RISKS ARE BOTH WAYS, BUT DOWNSIDE RISK IS HIGHER
Any speech by Jerome Powell is of interest to global markets. This is the first time Jerome Powell has spoken since the Fed had cut rates by 25 bps in September 2025. Since the start of 2025, the Fed chair opted to hold rates despite pressure from the US President to cut rates. Powell had maintained his stance that the inflation risk was too high and the tariff impact was too uncertain. Hence, status quo had been his response.
The first signs of change were visible at Jackson Hole in August. That was the first time Powell indicated that risks to growth and jobs were becoming more prominent than inflation risk. In sync with that view, FOMC cut rates by 25 bps in September policy. The recent speech by Jerome Powell at the Greater Providence Chamber of Commerce, Rhode Island; was his first public debate after the first rate cut in 2025.
SPEAKS ABOUT MACRO OUTLOOK, SKIPS RATES TRAJECTORY
In his speech, Powell was forthright that the balance of risks had shifted in favour of weak growth and weak jobs; compared to the risk of higher inflation. The dual risks are still there and that puts the Fed in an unenviable position. They have to constantly balance between cutting too much and cutting too little. As a result, Powell has not provided any outlook for the rates trajectory, barring the dot-plot of the FOMC members that is already available.
However, where the markets and CME Fedwatch may have got it wrong is that Powell has emphasized that the imbalance between jobs and inflation was very marginal. Hence, it may not call for an aggressive rate cut program as projected by CME Fedwatch. It is likely that the Fed may hold back after its September rate cut, and take further action based on data flows. Powell has clarified that future trajectory of monetary policy would be data-driven.
SOME CONCERNS OVER GDP GROWTH RATE
For the first half of 2025, US GDP expanded by just 1.5%. This was due to a marginal contraction in the March quarter, followed by a sharp 3.3% expansion in the June quarter. However, as Powell as emphasized in the past, GDP contraction in Q1 must be taken with a pinch of salt. The tariff threat had led to most American businesses front-loading their imports to skirt the higher tariffs proposed.
Imports being a negative force on the GDP, let to contraction. However, Powell had rightly estimated that growth would turn around in the second quarter. There are some concerns on the consumer demand front, which actually justified the rate cut in September. What will really be critical is the actual impact of tariffs on GDP growth and whether it is a one-time impact or a sustained impact.

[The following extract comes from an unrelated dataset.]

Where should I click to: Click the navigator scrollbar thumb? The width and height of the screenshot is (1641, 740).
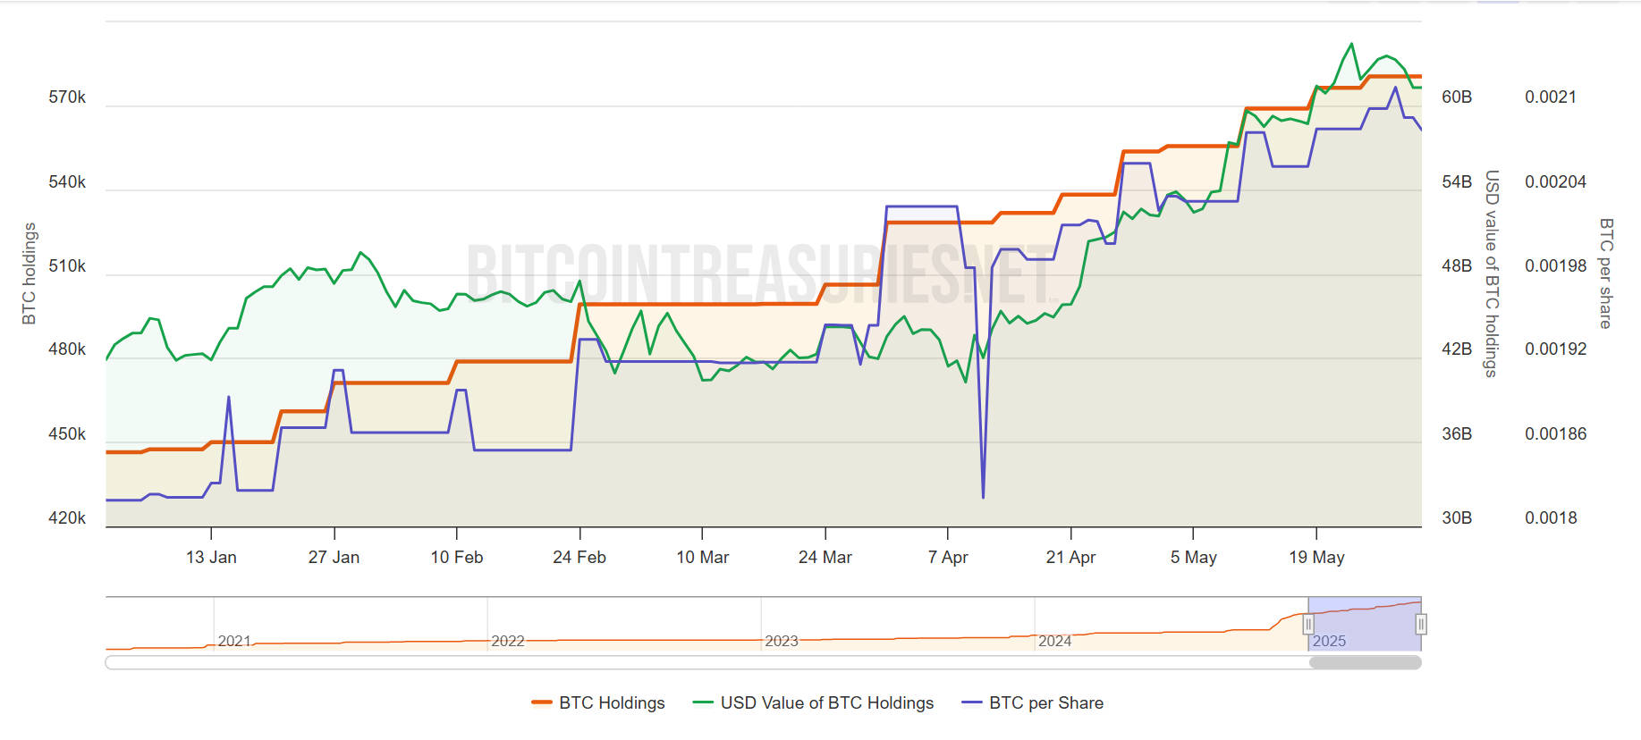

UNEMPLOYMENT MAY BE SLIGHTLY MORE COMPLICATED
According to Jerome Powell, there has been a marked slowdown in the demand and supply of labour. That was one reason, the jobs impact was mellowed. Companies are not recruiting aggressively, but they are also not laying off. In August, rate of unemployment edged up to 4.3%. On a long-term basis, it is still under control, but has gone up by nearly 100 bps in the last couple of years. The bigger concern is that the average monthly payroll additions are down to just 29,000. Historically monthly accretion of 1,00,000 workers has kept labour market in equilibrium. It remains to be seen how this dichotomy plays out in the coming months. Labour supply has been hit by the curbs imposed on immigrants, and that has actually kept labour markets in balance.
INFLATION WAS THE LESSER OF TWO EVILS
It would be naïve to believe that inflation is not an issue for the Fed. It is just that the gravity of inflation is relatively less compared to unemployment. Headline inflation may be down sharply since the highs of 2022, but it is 80 bps to 90 bps higher than the Fed equilibrium target of 2% inflation. Also, much of the pressure is coming from core inflation, which tends to be stickier. In addition, it is still not clear if the impact of tariffs on inflation would be a one-time spike or a sustained spike. That remains the X-factor. What has prevented inflation from spiralling is the sustained disinflation in services, including housing.
HOW WILL THE MACROS IMPACT US MONETARY POLICY?
Monetary policy has to contend with this dual risk; where risks to inflation are tilted to the upside and risks to employment to the downside. For now, the focus is on the lesser of the two evils, but the Fed could face a situation wherein both factors could deteriorate. The rate cut in September can be justified on the grounds that the downside risk to jobs looks to be more acute than the upside risks to inflation. Also, the policy was still fairly restrictive, and hence, some movement towards the neutral rate was justifiable. From here on, the focus would shift entirely to growth, jobs and inflation data flows.